<<<<
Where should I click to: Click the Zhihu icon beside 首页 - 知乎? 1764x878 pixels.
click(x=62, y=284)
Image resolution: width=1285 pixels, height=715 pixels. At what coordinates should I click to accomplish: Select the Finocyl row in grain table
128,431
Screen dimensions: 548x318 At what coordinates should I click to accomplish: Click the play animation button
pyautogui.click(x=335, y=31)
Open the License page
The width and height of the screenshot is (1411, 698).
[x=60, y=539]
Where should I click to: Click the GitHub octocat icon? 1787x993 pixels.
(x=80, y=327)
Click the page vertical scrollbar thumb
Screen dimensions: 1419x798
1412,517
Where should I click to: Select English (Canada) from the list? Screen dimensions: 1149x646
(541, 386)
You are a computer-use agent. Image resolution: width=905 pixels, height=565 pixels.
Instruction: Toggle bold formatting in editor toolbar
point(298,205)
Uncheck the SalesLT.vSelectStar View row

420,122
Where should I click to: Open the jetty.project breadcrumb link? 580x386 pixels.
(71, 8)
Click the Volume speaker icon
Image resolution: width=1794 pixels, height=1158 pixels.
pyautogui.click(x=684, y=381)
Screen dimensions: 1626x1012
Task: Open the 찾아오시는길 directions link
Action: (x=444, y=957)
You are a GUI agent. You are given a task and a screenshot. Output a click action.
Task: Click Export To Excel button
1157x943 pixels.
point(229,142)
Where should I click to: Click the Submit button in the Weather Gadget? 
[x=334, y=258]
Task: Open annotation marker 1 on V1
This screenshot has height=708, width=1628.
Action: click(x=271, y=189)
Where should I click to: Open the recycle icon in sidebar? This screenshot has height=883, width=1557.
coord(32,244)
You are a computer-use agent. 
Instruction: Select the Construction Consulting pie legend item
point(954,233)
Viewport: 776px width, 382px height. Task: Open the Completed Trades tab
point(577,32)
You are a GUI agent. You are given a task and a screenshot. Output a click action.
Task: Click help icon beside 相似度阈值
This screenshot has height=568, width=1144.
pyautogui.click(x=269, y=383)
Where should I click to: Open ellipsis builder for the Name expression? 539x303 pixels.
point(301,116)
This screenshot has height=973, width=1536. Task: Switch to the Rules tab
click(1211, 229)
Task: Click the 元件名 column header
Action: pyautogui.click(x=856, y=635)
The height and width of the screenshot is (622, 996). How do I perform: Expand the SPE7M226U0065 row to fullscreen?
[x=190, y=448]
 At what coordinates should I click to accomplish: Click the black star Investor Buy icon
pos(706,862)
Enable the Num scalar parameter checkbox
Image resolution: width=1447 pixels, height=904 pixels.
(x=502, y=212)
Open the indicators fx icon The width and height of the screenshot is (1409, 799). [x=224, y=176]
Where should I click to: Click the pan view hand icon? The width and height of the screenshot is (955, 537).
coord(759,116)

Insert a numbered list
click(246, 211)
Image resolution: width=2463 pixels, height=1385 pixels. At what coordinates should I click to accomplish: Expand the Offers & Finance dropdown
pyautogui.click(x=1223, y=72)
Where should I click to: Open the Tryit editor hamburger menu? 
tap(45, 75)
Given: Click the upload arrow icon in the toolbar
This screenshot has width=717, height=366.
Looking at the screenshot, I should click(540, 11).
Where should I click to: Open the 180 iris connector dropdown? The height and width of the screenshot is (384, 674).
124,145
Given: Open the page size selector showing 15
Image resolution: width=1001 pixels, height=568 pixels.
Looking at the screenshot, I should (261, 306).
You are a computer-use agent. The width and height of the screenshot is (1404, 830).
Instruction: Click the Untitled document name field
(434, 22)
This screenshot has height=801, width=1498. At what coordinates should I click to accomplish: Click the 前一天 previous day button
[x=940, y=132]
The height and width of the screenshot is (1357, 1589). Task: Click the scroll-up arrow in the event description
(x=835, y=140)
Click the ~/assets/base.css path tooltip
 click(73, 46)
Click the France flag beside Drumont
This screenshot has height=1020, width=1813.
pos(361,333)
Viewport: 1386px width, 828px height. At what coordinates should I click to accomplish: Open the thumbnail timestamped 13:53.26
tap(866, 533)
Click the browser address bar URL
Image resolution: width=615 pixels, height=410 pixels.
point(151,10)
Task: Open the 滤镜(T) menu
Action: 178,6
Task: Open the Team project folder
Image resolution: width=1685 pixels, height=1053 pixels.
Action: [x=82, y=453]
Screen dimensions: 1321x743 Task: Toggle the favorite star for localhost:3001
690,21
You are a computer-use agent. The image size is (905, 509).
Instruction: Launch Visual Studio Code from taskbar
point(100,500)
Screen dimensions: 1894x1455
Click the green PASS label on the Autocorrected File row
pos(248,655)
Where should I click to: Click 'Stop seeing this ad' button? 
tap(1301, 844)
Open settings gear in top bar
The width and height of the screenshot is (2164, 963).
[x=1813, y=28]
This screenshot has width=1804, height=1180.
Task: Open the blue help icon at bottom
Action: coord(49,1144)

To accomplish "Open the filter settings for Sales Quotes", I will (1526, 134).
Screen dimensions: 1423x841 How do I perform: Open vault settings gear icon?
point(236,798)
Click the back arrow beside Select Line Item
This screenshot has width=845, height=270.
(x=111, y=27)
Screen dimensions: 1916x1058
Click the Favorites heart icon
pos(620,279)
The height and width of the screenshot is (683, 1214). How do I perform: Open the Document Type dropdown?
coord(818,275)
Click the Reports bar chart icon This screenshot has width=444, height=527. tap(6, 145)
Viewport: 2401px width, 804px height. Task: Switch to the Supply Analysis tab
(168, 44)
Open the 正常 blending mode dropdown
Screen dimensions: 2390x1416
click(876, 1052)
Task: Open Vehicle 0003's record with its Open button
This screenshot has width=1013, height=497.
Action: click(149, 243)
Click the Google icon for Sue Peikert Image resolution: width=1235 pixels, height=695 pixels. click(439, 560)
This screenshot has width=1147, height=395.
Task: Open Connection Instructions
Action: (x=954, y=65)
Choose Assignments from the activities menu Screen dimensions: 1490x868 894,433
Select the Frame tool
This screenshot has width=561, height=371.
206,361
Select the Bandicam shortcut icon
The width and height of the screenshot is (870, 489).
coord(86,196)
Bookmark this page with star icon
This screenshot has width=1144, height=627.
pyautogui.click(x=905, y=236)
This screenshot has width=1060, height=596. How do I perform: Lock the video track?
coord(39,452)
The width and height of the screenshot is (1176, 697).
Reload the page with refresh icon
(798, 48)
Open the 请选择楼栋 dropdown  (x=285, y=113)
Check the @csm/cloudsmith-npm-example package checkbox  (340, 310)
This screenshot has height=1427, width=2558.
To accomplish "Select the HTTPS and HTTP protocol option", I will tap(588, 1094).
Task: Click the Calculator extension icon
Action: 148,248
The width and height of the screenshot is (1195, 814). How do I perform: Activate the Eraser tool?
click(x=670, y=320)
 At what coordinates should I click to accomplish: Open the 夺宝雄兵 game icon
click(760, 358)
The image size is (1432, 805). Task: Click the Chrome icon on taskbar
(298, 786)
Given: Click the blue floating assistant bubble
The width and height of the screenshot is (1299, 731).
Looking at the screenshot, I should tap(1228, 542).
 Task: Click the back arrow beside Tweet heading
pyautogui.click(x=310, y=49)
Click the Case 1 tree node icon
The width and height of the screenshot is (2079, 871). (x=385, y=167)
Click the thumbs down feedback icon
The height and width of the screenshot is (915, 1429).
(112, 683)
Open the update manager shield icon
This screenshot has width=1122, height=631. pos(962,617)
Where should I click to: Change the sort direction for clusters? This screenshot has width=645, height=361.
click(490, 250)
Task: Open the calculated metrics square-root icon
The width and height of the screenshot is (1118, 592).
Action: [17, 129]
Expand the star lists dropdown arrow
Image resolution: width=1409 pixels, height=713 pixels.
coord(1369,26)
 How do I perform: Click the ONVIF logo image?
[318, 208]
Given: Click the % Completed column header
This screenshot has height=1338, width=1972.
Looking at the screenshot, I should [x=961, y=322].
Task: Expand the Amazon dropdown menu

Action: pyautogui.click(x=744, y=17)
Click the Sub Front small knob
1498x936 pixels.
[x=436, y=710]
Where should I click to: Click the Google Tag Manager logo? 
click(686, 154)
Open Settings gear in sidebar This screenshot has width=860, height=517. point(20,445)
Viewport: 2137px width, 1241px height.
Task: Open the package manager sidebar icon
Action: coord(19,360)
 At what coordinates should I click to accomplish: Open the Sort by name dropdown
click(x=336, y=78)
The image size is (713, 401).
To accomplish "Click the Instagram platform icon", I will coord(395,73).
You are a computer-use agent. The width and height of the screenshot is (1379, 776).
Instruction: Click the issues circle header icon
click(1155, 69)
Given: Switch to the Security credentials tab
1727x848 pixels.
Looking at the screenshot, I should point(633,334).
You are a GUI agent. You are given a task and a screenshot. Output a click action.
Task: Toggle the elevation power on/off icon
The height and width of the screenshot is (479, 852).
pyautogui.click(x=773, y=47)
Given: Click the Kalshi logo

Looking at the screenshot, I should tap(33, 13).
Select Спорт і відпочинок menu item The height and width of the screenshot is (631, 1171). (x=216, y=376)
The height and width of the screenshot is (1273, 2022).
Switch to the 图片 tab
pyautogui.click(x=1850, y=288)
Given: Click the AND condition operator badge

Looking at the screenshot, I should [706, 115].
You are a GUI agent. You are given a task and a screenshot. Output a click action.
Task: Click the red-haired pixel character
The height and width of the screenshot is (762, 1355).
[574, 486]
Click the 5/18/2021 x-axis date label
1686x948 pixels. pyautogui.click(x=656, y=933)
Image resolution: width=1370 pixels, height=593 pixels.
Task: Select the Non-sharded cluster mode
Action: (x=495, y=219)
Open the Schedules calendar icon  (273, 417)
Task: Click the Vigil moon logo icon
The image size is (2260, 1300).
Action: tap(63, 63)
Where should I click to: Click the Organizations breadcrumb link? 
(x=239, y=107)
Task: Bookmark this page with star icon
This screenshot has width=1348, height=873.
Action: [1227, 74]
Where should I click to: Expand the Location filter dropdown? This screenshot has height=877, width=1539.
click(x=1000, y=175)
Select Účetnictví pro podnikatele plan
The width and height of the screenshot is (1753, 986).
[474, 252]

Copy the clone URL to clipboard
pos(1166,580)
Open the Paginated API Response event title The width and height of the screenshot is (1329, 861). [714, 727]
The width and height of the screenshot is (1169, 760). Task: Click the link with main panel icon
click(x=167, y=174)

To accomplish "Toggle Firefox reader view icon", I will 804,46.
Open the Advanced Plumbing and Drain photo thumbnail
>>>>
Stop after the line containing "You are a computer-use agent. Image": print exactly the lines from the start of the entries above up to it, that line included.

Where should I click to: Click the Zhihu icon beside 首页 - 知乎? 1764x878 pixels.
click(x=62, y=284)
Image resolution: width=1285 pixels, height=715 pixels. At what coordinates should I click to accomplish: Select the Finocyl row in grain table
128,431
Screen dimensions: 548x318 At what coordinates should I click to accomplish: Click the play animation button
pyautogui.click(x=335, y=31)
Open the License page
The width and height of the screenshot is (1411, 698).
[x=60, y=539]
Where should I click to: Click the GitHub octocat icon? 1787x993 pixels.
(x=80, y=327)
Click the page vertical scrollbar thumb
Screen dimensions: 1419x798
1412,517
Where should I click to: Select English (Canada) from the list? Screen dimensions: 1149x646
(541, 386)
You are a computer-use agent. Image resolution: width=905 pixels, height=565 pixels.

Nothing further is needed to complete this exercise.